Early View Article - Operationalising sustainability? Why sustainability fails as an investment criterion for safeguarding the future

Operationalising sustainability? Why sustainability fails as an investment criterion for safeguarding the future

Policy instruments promoting sustainability, such as investment taxonomies, are playing an increasing role in guiding the allocation of financial resources internationally. But can policy instruments define sustainability in ways that are both operational (i.e. assessable via replicable procedures) and which specify practices that can reliably be expected to enhance future generations' welfare? This paper analyses candidate definitions of sustainability and identifies a dilemma: while various definitions identify a ‘capital’ variable whose value can indeed be determined empirically; we have no reason to assume that preservation of any specific capital variable will maximise expected future welfare. By contrast, sustainability can be defined ‘dynamically’ in terms of activities that will, on expectation, lead to future developmental trajectories with high welfare. But, as we show through discussion of concrete examples, ‘dynamic sustainability’ cannot readily be operationalised. We conclude that what qualifies as ‘sustainable’ will remain a subject of political dispute and that authoritative comprehensive assessments of ‘sustainability’ will remain chimeric. We suggest that selecting a narrow class of specific measures, such as of life-cycle greenhouse gas emissions, might lead to more effective and less contentious approaches to resource allocation.

Policy Implications

  • Investment taxonomies can play a significant role in aligning resource allocation with public interests, such as that of avoiding dangerous climate change.
  • In developing policy-relevant definitions of sustainability it is useful to distinguish between capital-focused definitions linked to the belief that activities can continue ‘indefinitely’ if they preserve specific capital variables, and ‘dynamic’ definitions that seek to steer future development towards trajectories with high welfare and/or low catastrophic risks.
  • Capital-focused definitions of sustainability can be made operational in the sense of making it possible to assess sustainability via quantifiable and empirically replicable procedures.
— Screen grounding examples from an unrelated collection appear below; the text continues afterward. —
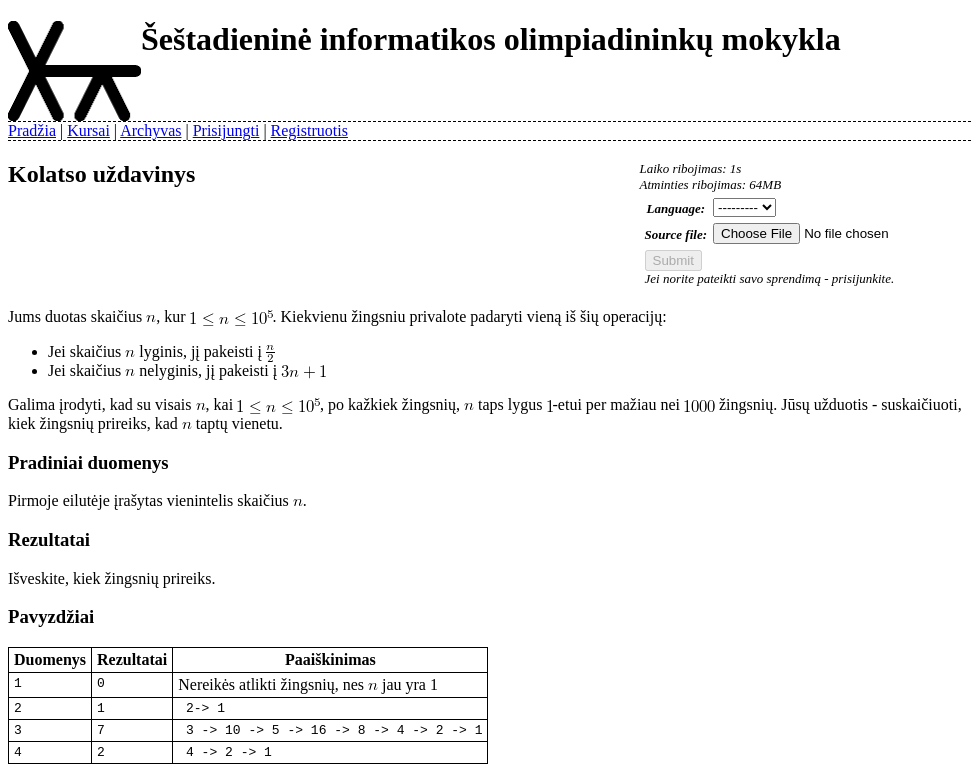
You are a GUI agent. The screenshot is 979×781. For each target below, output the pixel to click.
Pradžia (32, 130)
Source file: (676, 234)
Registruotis (309, 130)
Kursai (88, 130)
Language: (676, 208)
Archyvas (150, 130)
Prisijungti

However, we show there is no reason to believe that such definitions will identify practices that maximise the expected welfare of future generations.
  • Dynamic definitions of sustainability that identify sustainable practices with those that maximise expected future welfare and/or minimise catastrophic risks cannot be operationalised. Sustainable investment taxonomies are thus destined to remain politically contested.
  • Compared with bundling multiple measures into seemingly authoritative comprehensive assessments of ‘sustainability’, a potentially more useful aid to policy making is to utilise a narrow class of quantifiable measures of environmental impact, for example, ‘life-cycle greenhouse gas emissions’.